Originally created while making memes for a personal project that spiraled into a general-purpose clip and meme toolkit.
Now reasonably robust, portable, and easy to install on new machines, especially Arch-based Linux systems.
| Script | Purpose | Notes |
|---|---|---|
convert.sh |
Download or convert media formats | Local media or remote source → GIF/MP3/MP4/WebM |
mememaker.sh |
Interactive meme and text workflow | Menu + local/remote caption renderer |
audio_video.sh |
Add audio to video/media | Local/remote video + local audio → MP4/WebM |
build.sh |
HTML → video/GIF/PNG/WebM using puppeteer | Advanced: capture browser animations |
lib.sh |
Shared utilities | Used by the main scripts |
git clone https://github.com/SudoDEMON/meme-maker.git
cd meme-maker
./install.shOS-specific installer entrypoints are available too:
./install-linux.sh
./install-macos.sh
powershell -ExecutionPolicy Bypass -File .\install-windows.ps1The installer will:
- Install
yt-dlp,ffmpeg, fonts, and Node.js (where possible) - Symlink the tools into
~/.local/bin - Optionally set up
npmdeps forbuild.sh
After that you can just run mememaker, meme-convert, audio-video, etc. from anywhere.
convert.sh is linked as meme-convert to avoid shadowing ImageMagick's
common convert command.
npm run webOpen http://127.0.0.1:3000.
The web UI runs the same local scripts as the CLI and streams yt-dlp / ffmpeg
logs in the browser.
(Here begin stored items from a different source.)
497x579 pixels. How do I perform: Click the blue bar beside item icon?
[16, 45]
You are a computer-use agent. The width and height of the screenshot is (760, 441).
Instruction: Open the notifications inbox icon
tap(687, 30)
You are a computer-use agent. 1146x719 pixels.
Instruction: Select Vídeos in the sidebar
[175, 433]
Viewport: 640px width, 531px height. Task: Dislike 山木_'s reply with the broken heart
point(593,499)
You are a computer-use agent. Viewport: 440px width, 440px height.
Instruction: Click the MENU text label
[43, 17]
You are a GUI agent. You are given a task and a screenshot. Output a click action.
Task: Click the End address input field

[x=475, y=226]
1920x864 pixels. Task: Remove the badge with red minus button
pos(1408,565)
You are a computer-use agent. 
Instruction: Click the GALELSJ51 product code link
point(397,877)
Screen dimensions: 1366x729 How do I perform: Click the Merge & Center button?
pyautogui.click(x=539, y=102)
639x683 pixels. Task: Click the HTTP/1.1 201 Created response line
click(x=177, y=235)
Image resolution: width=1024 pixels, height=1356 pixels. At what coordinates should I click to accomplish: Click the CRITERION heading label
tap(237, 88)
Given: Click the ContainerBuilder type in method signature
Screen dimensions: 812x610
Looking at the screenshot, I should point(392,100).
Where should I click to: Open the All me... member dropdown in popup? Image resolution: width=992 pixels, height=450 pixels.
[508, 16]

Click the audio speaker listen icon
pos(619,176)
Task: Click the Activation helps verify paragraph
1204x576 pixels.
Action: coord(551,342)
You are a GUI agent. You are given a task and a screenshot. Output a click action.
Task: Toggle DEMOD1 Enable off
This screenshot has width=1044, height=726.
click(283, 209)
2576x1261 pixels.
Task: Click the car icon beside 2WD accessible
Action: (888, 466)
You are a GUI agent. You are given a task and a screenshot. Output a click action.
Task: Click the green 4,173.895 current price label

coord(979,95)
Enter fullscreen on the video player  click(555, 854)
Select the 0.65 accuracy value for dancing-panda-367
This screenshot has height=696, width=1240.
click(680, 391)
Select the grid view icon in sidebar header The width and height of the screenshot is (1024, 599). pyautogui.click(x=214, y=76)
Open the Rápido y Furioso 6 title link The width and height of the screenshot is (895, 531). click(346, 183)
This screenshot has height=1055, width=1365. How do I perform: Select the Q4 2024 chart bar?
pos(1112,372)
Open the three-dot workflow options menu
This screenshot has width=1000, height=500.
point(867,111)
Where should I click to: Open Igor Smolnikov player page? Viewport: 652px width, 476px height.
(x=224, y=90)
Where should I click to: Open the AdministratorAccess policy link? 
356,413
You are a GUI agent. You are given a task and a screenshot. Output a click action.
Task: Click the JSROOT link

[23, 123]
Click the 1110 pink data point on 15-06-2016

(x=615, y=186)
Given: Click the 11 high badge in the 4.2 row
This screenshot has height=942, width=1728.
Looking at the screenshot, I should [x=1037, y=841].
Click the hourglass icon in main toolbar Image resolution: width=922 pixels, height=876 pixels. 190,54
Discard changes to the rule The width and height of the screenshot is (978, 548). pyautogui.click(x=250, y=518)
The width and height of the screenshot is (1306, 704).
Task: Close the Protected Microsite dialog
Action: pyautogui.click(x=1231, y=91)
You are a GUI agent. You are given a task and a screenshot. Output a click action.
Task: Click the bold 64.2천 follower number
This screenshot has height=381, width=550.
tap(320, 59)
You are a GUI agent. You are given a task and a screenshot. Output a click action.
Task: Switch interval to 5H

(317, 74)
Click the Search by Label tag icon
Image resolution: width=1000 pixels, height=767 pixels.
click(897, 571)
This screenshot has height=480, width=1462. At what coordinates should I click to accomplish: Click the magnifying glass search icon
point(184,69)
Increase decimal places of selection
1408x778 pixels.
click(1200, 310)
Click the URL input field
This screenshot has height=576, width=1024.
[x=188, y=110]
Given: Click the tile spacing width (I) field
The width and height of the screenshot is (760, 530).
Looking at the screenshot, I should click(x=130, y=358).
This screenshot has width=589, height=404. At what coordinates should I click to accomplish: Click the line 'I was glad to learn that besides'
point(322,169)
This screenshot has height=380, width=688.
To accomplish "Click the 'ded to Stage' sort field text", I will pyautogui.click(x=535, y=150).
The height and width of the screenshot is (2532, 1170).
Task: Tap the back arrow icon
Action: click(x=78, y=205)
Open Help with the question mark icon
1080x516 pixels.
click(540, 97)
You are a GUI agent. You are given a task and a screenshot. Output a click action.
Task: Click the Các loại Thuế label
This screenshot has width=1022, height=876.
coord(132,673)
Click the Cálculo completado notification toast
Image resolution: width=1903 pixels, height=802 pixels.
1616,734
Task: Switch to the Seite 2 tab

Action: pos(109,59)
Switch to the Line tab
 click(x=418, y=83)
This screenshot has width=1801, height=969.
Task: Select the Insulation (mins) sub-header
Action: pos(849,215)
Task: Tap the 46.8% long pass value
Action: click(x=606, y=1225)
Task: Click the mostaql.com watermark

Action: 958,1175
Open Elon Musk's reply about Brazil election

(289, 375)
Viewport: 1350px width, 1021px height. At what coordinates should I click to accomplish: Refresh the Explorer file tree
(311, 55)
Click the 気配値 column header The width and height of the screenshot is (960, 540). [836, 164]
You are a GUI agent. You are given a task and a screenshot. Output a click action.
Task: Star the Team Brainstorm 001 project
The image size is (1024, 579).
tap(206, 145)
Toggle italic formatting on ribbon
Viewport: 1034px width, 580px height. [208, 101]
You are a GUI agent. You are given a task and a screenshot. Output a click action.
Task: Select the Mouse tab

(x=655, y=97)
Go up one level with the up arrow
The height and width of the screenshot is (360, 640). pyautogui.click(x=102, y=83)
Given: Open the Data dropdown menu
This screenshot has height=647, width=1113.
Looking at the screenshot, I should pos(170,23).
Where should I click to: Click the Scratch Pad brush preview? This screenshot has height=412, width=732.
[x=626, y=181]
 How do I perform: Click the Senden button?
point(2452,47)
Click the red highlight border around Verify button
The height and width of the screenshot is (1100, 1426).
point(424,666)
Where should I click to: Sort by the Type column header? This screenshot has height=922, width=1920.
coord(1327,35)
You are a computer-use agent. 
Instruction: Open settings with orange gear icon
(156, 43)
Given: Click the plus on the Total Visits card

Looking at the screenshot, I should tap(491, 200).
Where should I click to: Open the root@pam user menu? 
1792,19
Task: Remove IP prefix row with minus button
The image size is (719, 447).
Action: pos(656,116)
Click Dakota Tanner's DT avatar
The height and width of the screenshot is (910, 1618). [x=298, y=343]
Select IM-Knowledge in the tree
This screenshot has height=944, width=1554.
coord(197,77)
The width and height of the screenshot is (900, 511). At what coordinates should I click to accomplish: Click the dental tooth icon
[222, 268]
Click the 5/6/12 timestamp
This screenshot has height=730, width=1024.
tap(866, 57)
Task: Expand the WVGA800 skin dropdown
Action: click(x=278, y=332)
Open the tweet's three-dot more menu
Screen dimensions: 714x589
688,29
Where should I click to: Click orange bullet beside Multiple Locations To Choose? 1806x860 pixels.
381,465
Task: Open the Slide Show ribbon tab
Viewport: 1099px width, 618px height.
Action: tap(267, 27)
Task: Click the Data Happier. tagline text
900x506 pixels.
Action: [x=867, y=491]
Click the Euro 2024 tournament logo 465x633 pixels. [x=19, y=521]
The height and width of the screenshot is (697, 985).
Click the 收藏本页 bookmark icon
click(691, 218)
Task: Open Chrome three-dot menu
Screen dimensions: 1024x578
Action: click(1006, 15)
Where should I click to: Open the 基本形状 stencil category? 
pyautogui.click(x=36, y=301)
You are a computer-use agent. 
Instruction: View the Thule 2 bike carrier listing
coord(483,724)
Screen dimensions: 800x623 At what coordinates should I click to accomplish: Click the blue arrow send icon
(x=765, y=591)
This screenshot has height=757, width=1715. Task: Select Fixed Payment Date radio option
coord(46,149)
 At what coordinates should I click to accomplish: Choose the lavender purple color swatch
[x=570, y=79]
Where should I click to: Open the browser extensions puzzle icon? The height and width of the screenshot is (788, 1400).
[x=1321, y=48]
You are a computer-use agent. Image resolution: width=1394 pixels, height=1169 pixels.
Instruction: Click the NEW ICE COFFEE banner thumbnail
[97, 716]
By default it binds to 127.0.0.1 for local-only use.
The main web tabs are:
- Download or Convert: local media or yt-dlp-supported URL → GIF/MP3/MP4/WebM
- Text to Media: local media or yt-dlp-supported URL → captioned GIF/MP4/WebM
- Audio to Video: local media or yt-dlp-supported URL + local audio → MP4/WebM
- Build HTML Animation
- Experimental
You can paste a YouTube ID, YouTube URL, or another media URL supported by the
installed yt-dlp. YouTube URLs are normalized to the 11-character ID. Source
fields can also Browse for local files. When a source is entered, the server
probes it with ffprobe for local files or yt-dlp --dump-single-json for
remote URLs to show support/duration, fill the End field with the detected
duration, and prefill the output name from the media ID/name. Start and End
fields are validated as seconds, MM:SS, or HH:MM:SS, and Start must be
before End when End is set.
Finished jobs show both an Open link and a Download link. The Download link uses
a browser attachment response so it should trigger the normal save/download
flow with the generated filename.
Output fields are sanitized and default to the project output directories:
- Video/WebM:
videos/<name>.mp4orvideos/<name>.webm - GIF:
gifs/<name>.gif - Audio:
Audio/<name>.mp3
For example, typing test-clips in an MP4 output field produces
videos/test-clips.mp4; selecting GIF, MP3, or WebM sends it to the matching
default folder/extension. Relative subdirectories are allowed, but absolute
paths and .. segments are rejected.
Local file pickers upload the selected file into .web-uploads/ and then use
that uploaded local path for GIF/video/audio/font/HTML inputs. This keeps the
browser security model intact while still giving a normal file chooser.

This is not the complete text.